In the 1970s accelerator physicists at Fermilab realized that their linear accelerator could produce more protons than they needed, which could be used to generate a neutron beam. Funds were later secured to investigate a dedicated facility for fast-neutron therapy, which has since treated more than 3000 patients. Several other neutron facilities are currently in operation worldwide, but Arlene Lennox of the Fermilab facility thinks that neutron therapy needs more resources for outreach and marketing activities. “Fundamental science is not the issue here,” she says. “Most physicians and patients know nothing about the advantages of fast-neutron therapy; the main reason why people know about proton therapy is that Loma Linda University has been aggressively marketing it for over 10 years.”

A newer form of particle therapy that gives a high linear energy transfer is internal hadron therapy. In boron neutron-capture therapy, for example, a boron compound is first injected into the patient, which accumulates in the cancerous tissue. A beam of slow (thermal) neutrons from either a reactor or accelerator is then directed towards the tumour, where the boron atoms are split into lithium ions and alpha particles. These charged particles then destroy nearby cells but they only have enough energy to do so in a localized region, thereby sparing the surrounding healthy tissue.
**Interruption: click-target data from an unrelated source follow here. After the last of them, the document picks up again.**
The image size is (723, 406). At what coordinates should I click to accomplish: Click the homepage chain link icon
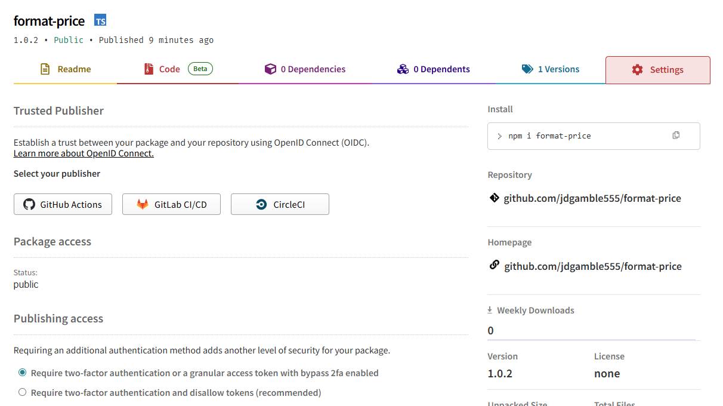click(x=494, y=265)
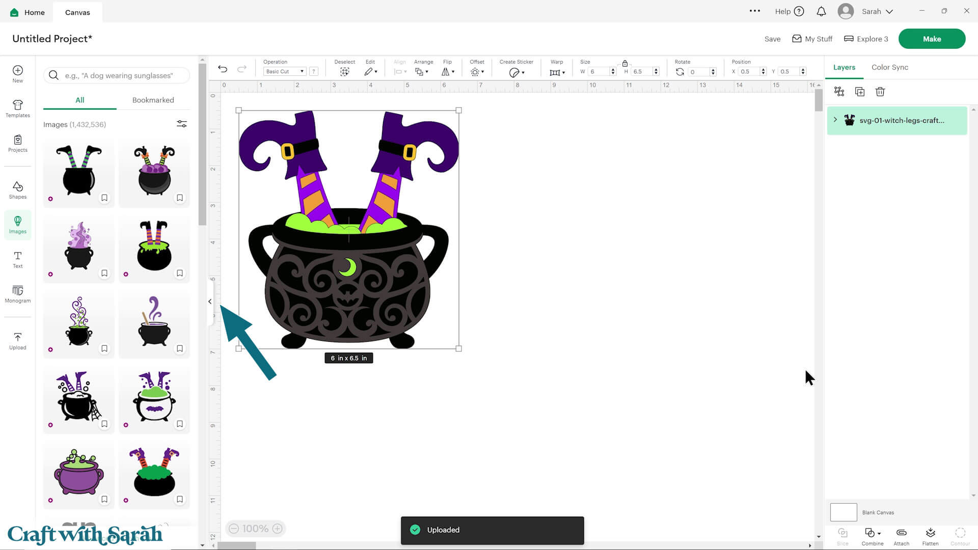Click the Make button
978x550 pixels.
pos(932,38)
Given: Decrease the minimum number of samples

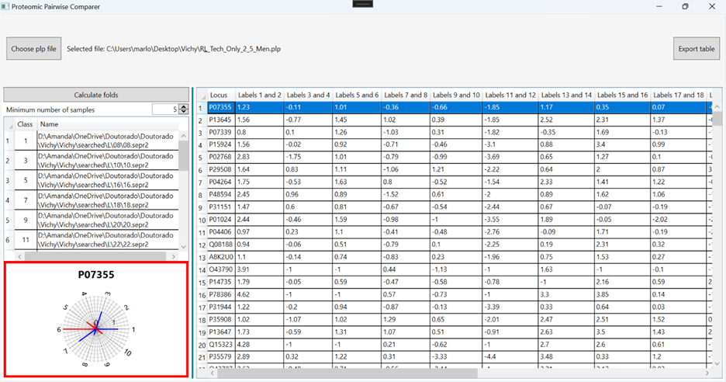Looking at the screenshot, I should pyautogui.click(x=184, y=113).
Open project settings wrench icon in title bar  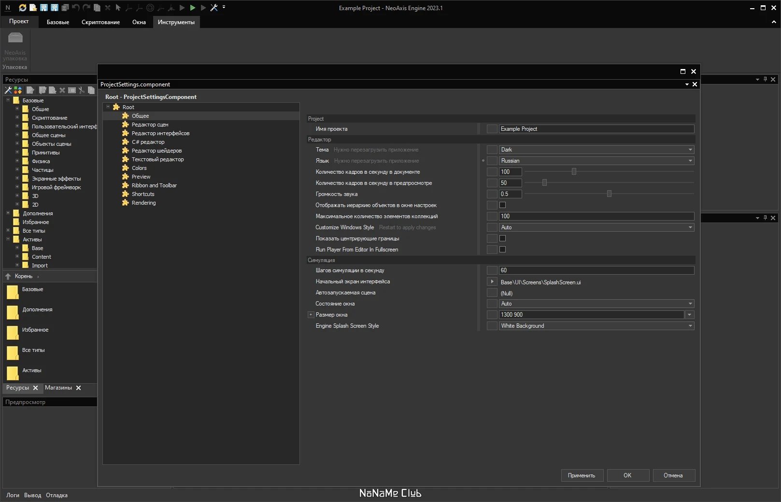(x=214, y=8)
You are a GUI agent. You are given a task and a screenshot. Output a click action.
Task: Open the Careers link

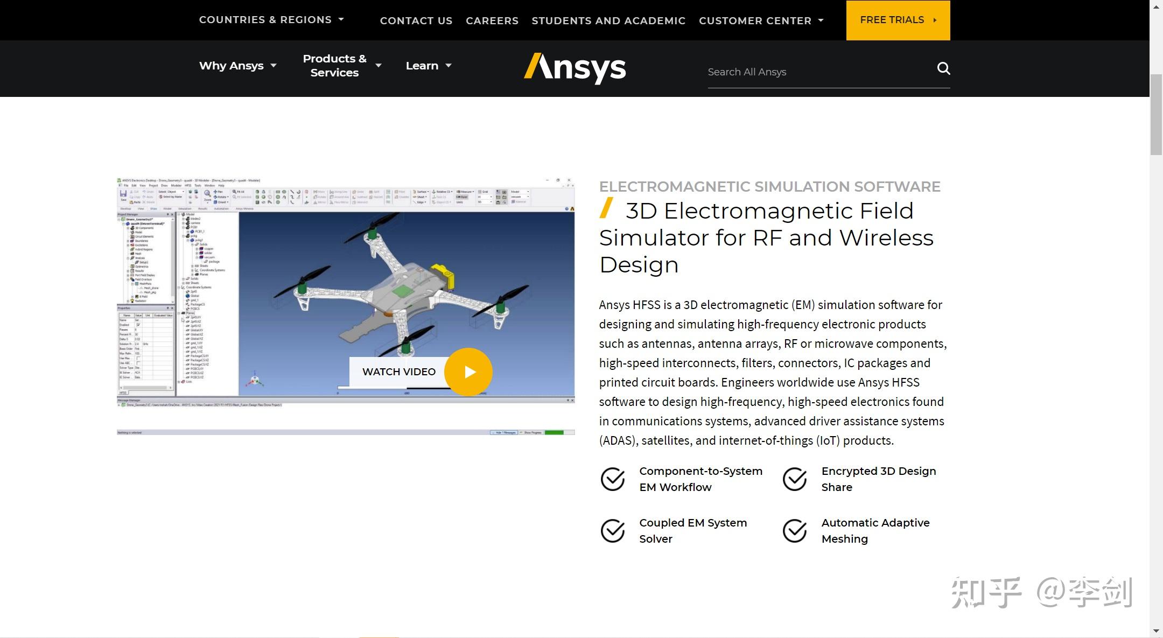pos(492,20)
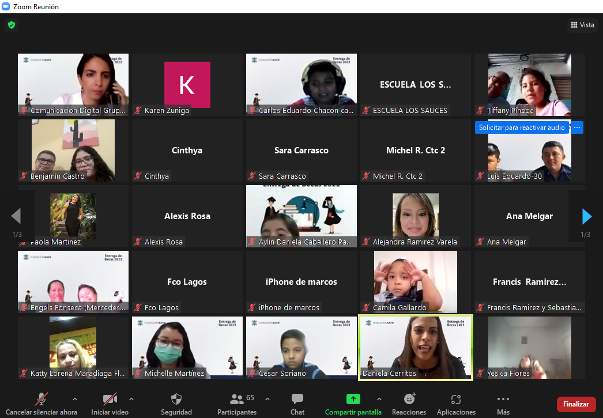This screenshot has width=603, height=418.
Task: Expand audio options arrow beside microphone
Action: [74, 399]
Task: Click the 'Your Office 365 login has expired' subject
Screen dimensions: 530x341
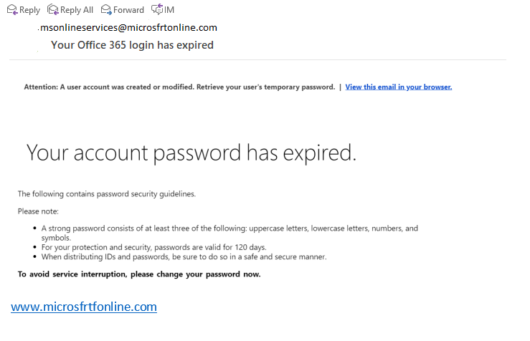Action: [x=132, y=45]
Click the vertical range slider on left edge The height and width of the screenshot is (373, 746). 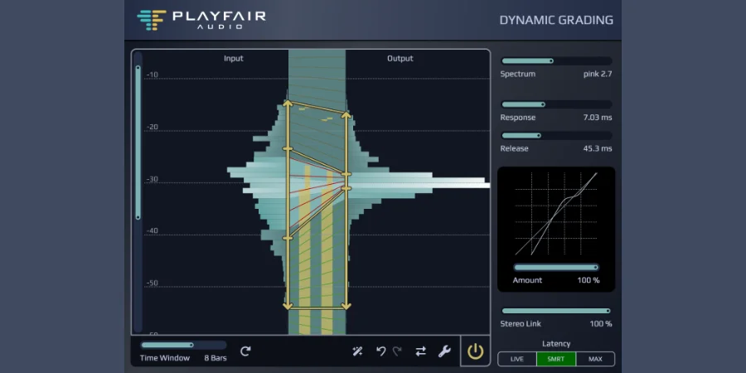[x=138, y=142]
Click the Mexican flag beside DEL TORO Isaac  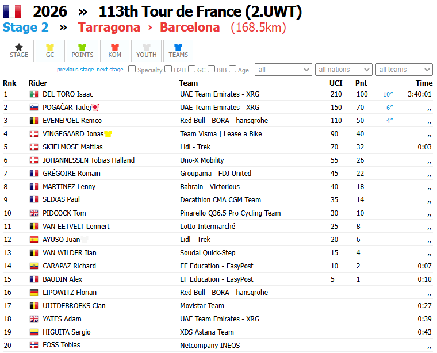(34, 94)
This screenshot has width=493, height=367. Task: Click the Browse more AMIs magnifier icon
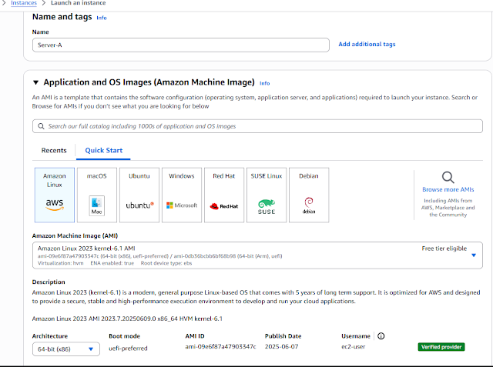(448, 178)
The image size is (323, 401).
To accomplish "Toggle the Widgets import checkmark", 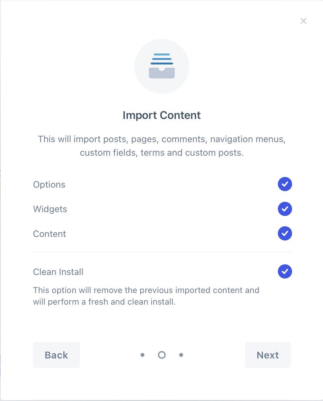I will pos(285,209).
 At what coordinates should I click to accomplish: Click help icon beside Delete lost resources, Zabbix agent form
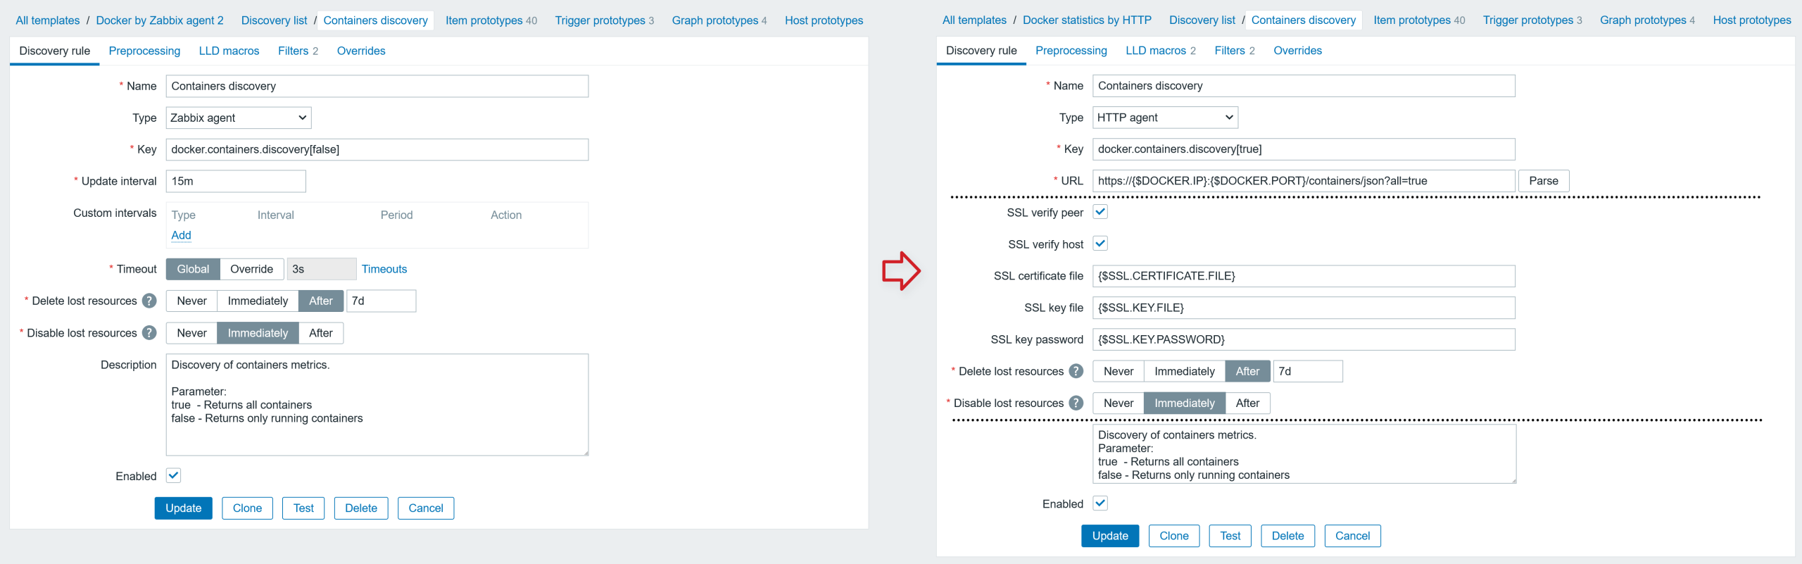[149, 301]
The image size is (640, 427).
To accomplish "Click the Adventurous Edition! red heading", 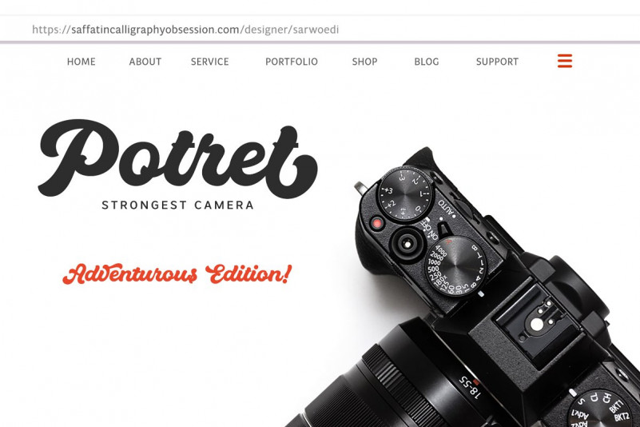I will pyautogui.click(x=177, y=273).
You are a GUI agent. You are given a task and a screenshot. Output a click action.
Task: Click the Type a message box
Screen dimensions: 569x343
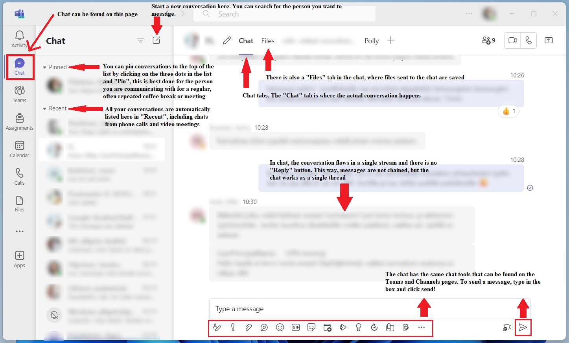(x=354, y=309)
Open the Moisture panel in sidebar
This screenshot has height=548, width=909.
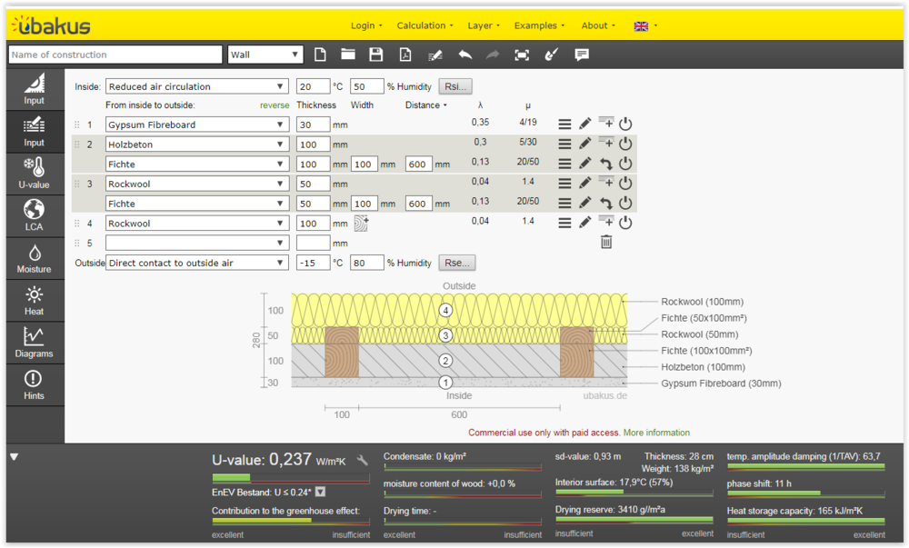(34, 258)
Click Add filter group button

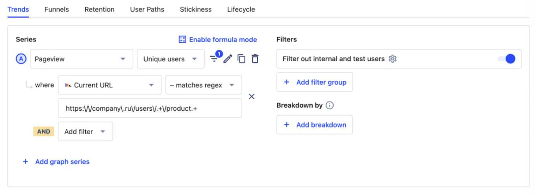click(314, 82)
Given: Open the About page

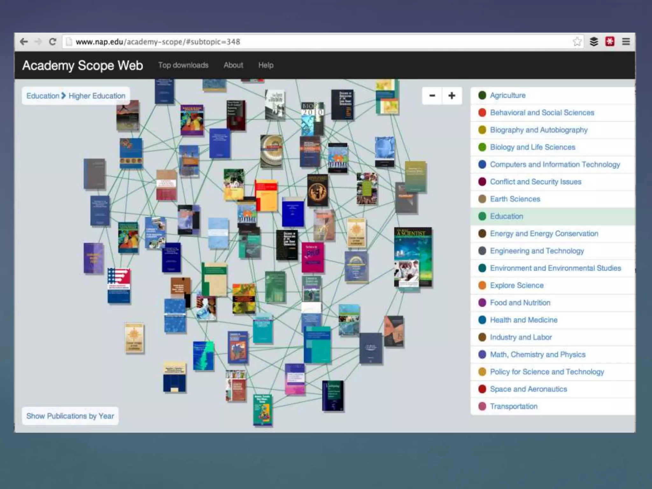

“The World Congress is the first time that external-beam and internal-hadron therapies are being discussed together,” says Barry Allen of George Hospital Cancer Care Centre in Kogarah, Australia, and co-organizer of the Sydney meeting. “Internal hadron therapy offers systemic rather than local treatment, which is the key to tackling cancer.”

While still at a very early stage, a small company in the US is turning to antimatter as a potential form of particle therapy. PBar Medical is currently using antiproton beams at CERN to investigate the effects of antiprotons in biological material (see Physics World March 2003 p12, print version). Antiprotons exhibit the same Bragg peak as protons, but when they meet protons and neutrons at the treatment site, they annihilate to produce gamma rays and high energy particles that cause further damage to cancerous cells. Antiprotons might therefore have a RBE that is twice as great as protons, although this remains to be demonstrated.